Now that you can read and write state you use the two methods to define a migration function.

To control which serializer is used for reading the state, you use SubEventListTypeInfoFactory.temporarilyEnableKryoPath() to enable Kryo when reading state.
Outside of this try-with-resources statement the list serializer will be used instead.

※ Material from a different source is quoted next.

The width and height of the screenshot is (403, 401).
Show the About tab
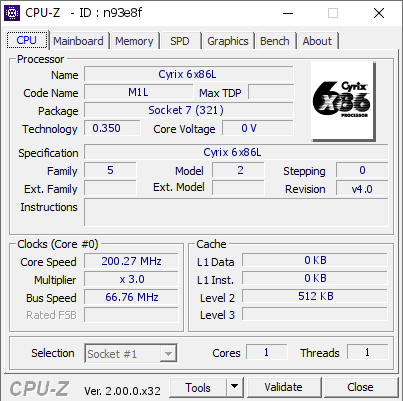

    static void migrateSavepoint(final String sourceSavepointPath, final String targetSavepointPath)
            throws Exception {
        final StreamExecutionEnvironment env = StreamExecutionEnvironment.getExecutionEnvironment();

        // extract the state while using the Kryo serializer
        final DataStream<Event> state;
        try (AutoCloseable ignored = SubEventListTypeInfoFactory.temporarilyEnableKryoPath()) {
            state = readSavepointAndExtractValueState(env, sourceSavepointPath);
        }

        // write a new savepoint while using the List serializer (new default set by the
        // SubEventListTypeInfoFactory)
        writeSavepointWithValueState(state, sourceSavepointPath, targetSavepointPath);

        env.execute();
    }

Post-migration

After the migration is complete you keep the @TypeInfo annotation in the Event, to ensure the list serializer continues to be used. The type info factory can be cleaned up however, and should look like this:

@SuppressWarnings("unused")
public class PostMigrationSubEventListTypeInfoFactory extends TypeInfoFactory<List<SubEvent>> {

    @Override
    public TypeInformation<List<SubEvent>> createTypeInfo(
            Type t, Map<String, TypeInformation<?>> genericParameters) {
        return new ListTypeInfo<>(TypeInformation.of(SubEvent.class));
    }
}

The full recipe

This recipe is self-contained. Follow the instructions in the MigrationTest javadocs to see the recipe in action. That test uses an embedded Apache Flink setup, so you can run it directly via Maven or in your favorite editor such as IntelliJ IDEA or Visual Studio Code.